Provided data

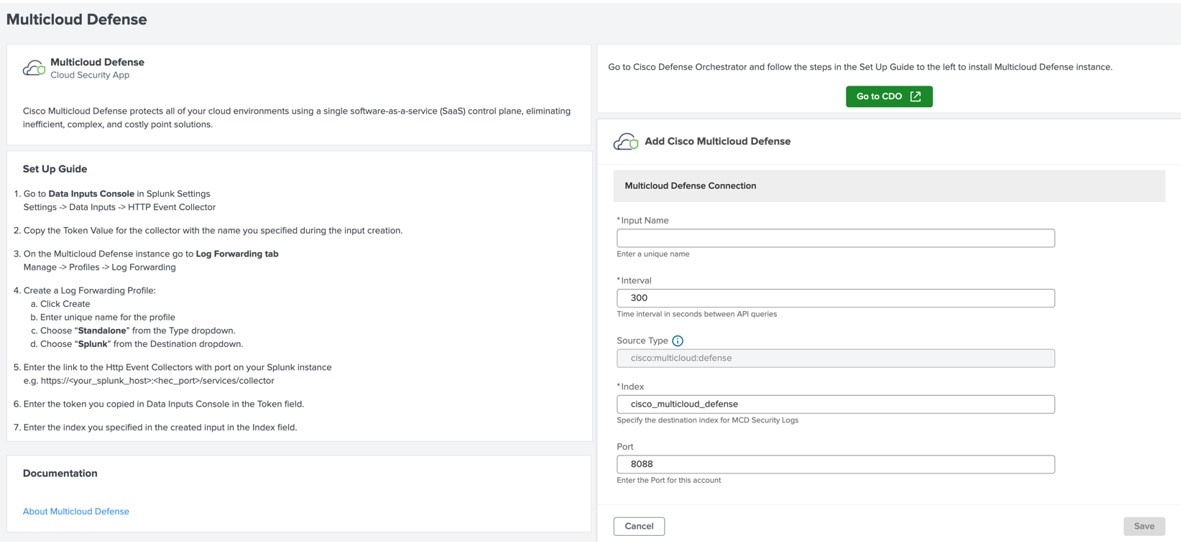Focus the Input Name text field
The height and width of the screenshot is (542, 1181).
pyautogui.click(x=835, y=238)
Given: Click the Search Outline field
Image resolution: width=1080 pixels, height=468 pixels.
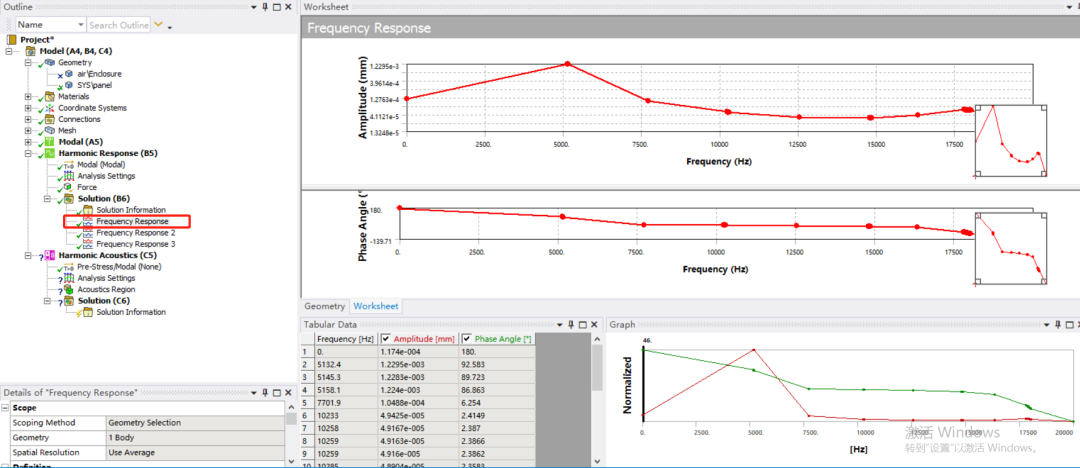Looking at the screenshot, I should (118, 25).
==
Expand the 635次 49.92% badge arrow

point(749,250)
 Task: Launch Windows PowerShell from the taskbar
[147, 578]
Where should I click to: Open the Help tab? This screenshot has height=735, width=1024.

Aim of the task
Rewrite the rows starting with the line that contains "Focus the Input Name text field" and going on through the line that contains "Looking at the", replacing "Search Outline" with "Find in Outline" and changing nothing else. Leave the pictures out of the answer.

Answer below
Focus the Input Name text field
The height and width of the screenshot is (542, 1181).
pyautogui.click(x=835, y=238)
Given: Click the Find in Outline field
Image resolution: width=1080 pixels, height=468 pixels.
Looking at the screenshot, I should (118, 25).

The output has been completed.